Assim como no Luis Buñuel de sua fase madura, Lynch preserva a representação clássica típica dos filmes comerciais apenas para subvertê-la em algum momento. A estrutura da narrativa policial, por exemplo, é evocada em seus elementos centrais — como a busca pelo assassino —, mas se dissolve em um jogo de imagens oníricas e imaginadas, que tratam a pseudotrama policial com total indiferença. Lynch utiliza o realismo não como um fim, mas como um veículo para transcender suas próprias limitações.

Os amantes da verossimilhança, do enredo de causa e consequência, da encenação pragmática podem se incomodar e querer capitular. Custa caro romper a aliança, há muito celebrada na indústria cinematográfica, entre cinema narrativo e prazer visual. Mas quem tiver paciência verá que Lynch não é apenas um brincalhão ou um surrealista fora do tempo: ao confundir os planos da existência (real, onírico e imaginário) e liberar sua sombra pessoal, o cineasta nos brinda com narrativas grotescas que oferecem um mundo mais integral do que o realismo social diurno, predominante no cinema americano, no qual o CGI é a única concessão ao sonho e ao delírio.

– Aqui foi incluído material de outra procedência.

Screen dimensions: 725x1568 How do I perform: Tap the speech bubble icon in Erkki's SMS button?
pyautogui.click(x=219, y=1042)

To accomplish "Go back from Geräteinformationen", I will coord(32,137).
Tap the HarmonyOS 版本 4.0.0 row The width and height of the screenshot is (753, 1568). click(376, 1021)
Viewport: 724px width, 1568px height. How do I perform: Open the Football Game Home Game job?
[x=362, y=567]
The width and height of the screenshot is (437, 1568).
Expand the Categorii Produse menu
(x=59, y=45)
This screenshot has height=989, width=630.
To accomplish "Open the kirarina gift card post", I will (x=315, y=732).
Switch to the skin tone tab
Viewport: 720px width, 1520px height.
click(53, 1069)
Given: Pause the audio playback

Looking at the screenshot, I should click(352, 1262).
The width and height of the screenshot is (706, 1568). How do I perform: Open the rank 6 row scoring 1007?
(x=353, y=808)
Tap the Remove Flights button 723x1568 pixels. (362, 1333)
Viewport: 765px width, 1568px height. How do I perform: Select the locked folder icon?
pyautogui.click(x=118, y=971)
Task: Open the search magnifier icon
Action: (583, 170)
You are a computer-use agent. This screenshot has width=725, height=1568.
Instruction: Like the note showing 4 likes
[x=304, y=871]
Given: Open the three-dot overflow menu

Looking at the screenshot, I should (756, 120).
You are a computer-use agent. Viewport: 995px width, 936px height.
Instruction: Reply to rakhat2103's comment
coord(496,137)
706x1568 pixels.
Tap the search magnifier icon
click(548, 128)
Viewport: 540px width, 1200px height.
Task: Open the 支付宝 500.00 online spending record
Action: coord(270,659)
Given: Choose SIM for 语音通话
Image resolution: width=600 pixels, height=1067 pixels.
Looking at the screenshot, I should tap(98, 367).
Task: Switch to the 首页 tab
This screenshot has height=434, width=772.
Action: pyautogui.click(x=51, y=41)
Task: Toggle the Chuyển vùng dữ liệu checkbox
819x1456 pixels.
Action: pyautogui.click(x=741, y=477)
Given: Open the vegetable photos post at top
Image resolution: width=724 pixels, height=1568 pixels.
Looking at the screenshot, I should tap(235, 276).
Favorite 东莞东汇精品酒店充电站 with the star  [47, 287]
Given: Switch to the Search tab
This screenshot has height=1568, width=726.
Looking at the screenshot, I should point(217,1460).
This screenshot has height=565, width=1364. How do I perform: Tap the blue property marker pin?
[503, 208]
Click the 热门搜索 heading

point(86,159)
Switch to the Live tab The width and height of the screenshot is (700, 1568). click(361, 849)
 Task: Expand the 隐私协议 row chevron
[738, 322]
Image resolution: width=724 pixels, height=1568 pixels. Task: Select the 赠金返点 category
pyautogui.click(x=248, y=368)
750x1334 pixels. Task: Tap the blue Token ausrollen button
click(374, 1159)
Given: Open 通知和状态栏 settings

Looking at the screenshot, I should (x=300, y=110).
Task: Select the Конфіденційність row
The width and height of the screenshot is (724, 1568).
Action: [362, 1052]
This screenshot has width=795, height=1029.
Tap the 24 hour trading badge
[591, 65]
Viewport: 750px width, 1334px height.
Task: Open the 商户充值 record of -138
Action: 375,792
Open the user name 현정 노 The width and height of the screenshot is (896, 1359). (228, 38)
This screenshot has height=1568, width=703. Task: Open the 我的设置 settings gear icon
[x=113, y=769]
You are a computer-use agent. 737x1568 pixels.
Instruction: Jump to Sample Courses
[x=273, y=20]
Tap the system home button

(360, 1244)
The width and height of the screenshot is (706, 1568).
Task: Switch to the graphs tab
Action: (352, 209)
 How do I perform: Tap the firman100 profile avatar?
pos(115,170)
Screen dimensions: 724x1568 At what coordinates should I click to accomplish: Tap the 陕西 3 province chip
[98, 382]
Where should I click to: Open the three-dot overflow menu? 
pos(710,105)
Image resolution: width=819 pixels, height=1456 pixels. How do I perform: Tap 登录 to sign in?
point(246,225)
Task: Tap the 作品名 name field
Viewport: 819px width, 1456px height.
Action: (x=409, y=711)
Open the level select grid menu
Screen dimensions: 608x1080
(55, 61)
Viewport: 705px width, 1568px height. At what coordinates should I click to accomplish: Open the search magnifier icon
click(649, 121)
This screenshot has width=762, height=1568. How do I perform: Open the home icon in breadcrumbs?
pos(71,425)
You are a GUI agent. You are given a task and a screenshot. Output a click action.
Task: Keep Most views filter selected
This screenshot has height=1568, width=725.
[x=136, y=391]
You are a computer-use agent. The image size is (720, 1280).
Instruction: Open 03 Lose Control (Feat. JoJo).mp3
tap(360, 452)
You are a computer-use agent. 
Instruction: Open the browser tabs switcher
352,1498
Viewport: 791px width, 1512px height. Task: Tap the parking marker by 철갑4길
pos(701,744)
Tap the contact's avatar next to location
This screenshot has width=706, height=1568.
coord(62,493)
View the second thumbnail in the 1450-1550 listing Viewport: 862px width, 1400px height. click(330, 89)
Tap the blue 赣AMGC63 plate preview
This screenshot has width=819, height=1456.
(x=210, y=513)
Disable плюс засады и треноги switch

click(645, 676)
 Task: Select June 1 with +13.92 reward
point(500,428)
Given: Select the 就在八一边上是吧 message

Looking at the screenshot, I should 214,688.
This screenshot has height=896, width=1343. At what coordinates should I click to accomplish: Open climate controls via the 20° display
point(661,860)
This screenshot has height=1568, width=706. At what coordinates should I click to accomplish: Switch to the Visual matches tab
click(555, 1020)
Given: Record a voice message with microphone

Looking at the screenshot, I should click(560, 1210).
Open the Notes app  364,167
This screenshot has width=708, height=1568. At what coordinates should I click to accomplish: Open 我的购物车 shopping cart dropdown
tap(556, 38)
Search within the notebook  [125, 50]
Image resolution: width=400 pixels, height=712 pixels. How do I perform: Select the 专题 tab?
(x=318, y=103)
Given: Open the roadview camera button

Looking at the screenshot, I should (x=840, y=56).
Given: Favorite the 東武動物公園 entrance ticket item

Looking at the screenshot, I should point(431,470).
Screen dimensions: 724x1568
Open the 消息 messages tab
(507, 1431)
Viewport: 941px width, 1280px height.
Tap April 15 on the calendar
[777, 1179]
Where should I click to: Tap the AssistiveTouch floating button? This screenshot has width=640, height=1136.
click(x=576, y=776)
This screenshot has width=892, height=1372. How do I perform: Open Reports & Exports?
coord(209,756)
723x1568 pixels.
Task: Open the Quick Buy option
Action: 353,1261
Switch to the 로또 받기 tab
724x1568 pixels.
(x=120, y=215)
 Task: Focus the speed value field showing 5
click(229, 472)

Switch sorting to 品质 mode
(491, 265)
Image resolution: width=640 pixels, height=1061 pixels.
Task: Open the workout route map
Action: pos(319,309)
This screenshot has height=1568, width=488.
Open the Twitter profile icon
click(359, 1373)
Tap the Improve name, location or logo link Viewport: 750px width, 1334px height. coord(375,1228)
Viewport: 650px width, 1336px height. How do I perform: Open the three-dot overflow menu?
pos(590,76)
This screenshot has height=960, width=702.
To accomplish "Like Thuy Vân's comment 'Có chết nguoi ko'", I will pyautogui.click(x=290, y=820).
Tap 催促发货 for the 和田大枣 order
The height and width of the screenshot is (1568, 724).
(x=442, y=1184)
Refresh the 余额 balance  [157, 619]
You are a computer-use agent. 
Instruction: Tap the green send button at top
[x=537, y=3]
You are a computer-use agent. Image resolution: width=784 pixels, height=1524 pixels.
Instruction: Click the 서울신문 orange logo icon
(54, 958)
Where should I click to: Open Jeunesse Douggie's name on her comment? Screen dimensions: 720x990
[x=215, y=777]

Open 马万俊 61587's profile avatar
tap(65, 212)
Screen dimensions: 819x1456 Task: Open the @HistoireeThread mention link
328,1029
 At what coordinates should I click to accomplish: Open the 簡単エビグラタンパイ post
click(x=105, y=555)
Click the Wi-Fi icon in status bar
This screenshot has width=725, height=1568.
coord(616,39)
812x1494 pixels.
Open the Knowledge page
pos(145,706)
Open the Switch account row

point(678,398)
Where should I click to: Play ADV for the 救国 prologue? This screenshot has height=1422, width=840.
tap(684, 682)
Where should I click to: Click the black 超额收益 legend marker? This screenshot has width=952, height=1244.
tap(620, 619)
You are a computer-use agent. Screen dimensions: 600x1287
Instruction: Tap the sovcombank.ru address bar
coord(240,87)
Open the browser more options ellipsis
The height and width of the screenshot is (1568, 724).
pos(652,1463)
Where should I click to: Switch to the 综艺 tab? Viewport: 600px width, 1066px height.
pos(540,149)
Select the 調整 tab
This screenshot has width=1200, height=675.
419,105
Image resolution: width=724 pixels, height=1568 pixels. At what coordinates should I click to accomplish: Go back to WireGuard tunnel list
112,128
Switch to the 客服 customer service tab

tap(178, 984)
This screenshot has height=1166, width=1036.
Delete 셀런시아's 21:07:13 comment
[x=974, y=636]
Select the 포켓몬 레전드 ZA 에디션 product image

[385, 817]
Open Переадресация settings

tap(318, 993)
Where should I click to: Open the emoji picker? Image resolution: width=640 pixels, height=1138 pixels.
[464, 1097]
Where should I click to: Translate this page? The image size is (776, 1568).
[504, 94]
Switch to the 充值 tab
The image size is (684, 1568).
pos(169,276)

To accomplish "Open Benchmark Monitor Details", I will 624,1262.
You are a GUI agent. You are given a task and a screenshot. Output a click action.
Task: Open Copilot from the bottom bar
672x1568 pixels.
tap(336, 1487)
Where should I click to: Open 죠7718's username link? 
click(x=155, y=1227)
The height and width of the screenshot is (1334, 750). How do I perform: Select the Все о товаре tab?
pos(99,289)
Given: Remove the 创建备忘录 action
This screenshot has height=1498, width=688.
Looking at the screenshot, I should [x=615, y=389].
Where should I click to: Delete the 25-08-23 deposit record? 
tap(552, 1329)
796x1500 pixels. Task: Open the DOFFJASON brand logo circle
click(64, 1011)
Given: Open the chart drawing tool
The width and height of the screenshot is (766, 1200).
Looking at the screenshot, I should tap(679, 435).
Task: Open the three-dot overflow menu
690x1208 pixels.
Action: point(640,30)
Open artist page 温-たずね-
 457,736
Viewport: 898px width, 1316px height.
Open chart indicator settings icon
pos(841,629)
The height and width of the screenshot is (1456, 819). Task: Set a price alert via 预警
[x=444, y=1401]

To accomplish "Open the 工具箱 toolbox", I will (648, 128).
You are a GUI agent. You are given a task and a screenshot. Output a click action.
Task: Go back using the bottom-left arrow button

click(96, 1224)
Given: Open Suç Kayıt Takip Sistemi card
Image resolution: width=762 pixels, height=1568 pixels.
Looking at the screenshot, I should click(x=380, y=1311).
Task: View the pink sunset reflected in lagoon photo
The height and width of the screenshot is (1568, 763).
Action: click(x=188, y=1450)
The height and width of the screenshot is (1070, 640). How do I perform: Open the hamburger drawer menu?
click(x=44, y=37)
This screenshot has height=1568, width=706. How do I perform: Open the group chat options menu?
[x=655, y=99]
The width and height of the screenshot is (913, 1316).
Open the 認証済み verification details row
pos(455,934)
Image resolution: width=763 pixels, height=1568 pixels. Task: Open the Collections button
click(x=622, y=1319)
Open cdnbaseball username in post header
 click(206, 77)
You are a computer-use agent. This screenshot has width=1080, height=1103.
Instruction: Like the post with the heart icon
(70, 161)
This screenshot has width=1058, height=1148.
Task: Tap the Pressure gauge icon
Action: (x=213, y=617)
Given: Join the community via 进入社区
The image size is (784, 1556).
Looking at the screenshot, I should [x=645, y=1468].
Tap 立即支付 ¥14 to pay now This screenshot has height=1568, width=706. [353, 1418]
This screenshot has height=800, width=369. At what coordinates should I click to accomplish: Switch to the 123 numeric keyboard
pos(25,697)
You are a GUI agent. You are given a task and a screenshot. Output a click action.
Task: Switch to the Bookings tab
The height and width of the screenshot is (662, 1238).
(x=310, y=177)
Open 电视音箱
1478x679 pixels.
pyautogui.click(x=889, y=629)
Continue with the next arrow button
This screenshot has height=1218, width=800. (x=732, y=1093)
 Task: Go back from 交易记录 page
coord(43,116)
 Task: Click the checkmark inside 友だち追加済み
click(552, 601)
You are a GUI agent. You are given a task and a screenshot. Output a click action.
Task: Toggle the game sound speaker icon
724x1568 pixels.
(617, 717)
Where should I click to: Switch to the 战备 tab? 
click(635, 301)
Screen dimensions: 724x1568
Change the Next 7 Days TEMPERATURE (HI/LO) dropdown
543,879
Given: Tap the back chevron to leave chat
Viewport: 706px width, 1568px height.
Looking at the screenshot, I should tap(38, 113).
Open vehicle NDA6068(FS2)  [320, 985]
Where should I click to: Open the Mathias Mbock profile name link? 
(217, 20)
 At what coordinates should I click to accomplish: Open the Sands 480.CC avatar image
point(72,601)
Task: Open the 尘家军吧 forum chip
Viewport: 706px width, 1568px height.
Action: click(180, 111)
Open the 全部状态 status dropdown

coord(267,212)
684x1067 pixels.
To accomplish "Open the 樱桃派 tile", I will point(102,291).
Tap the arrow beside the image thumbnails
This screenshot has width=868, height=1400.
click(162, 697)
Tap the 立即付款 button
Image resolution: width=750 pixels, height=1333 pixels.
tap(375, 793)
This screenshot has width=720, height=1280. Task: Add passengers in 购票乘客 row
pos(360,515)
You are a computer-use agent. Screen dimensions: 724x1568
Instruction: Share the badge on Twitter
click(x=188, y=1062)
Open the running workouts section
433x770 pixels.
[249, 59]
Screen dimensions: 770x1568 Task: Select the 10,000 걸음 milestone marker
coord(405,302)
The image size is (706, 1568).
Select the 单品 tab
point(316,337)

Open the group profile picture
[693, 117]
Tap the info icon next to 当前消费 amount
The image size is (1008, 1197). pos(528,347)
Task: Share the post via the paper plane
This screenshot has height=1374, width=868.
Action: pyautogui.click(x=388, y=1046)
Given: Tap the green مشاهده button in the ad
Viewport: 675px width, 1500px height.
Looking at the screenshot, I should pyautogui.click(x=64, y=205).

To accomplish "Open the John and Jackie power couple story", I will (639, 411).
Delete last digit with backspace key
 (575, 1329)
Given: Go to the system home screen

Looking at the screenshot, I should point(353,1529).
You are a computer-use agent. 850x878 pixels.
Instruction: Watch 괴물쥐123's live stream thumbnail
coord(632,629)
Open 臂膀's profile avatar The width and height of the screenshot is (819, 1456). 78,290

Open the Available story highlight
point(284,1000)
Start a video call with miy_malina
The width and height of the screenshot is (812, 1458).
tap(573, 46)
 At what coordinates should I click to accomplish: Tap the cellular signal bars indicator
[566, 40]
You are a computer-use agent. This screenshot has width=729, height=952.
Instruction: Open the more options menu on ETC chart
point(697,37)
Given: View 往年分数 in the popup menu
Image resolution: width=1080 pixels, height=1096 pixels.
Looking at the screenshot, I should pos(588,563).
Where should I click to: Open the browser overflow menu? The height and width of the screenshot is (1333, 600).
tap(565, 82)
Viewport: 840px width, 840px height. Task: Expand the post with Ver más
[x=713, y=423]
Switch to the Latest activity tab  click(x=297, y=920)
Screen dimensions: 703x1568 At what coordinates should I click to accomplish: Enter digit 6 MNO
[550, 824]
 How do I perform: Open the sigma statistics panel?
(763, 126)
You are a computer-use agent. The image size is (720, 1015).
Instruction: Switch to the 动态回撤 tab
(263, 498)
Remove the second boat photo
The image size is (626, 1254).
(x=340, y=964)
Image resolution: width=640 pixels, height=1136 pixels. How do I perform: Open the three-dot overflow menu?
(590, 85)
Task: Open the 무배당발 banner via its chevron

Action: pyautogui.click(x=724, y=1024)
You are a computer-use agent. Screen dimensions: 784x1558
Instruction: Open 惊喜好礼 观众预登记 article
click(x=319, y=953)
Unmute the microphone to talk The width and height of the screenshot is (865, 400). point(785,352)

O espetacular, em Lynch, não se manifesta como tiro, porrada e bomba, mas como algo profundamente entrelaçado à vida cotidiana. Não há uma separação rígida entre a existência comum e o sobrenatural ou o mistério. O que Lynch apresenta é o homem em sua totalidade, inserido em um real que transcende a ordem material captada pela câmera. Pois o homem sonha, delira e imagina — e esses elementos, longe de serem ilusórios, também pertencem à ordem do real.

Refletindo sobre o grotesco, Wolfgang Kayser apresenta argumentos que encontram ressonância no trabalho de David Lynch. Kayser sugere que o grotesco adquire especial relevância na modernidade, quando o ser humano perde o senso de unidade e segurança em relação ao mundo. Nesse contexto, o grotesco emerge como uma resposta artística à crise existencial e à fragmentação da realidade contemporânea. É nesse terreno que se inscreve a obra de Lynch. Contudo, em Lynch, há um esforço para transcender essa fragmentação por meio da sobreposição, na trama fílmica, dos âmbitos objetivos e subjetivos da experiência humana. O resultado dessa sobreposição não é a restituição de uma totalidade perdida, mas a integração do homo demens (irracional, emocional e poético) ao homo sapiens (racional)[7], do homem que sonha ao homem que trabalha, do bárbaro ao civilizado.  Incorporar o sapiens ao demens, reconhecendo a importância da imaginação, do delírio e do sonho na construção de uma psique mais equilibrada, diria até de uma sociedade mais equilibrada, é uma tarefa de relevo que Lynch realizou como poucos.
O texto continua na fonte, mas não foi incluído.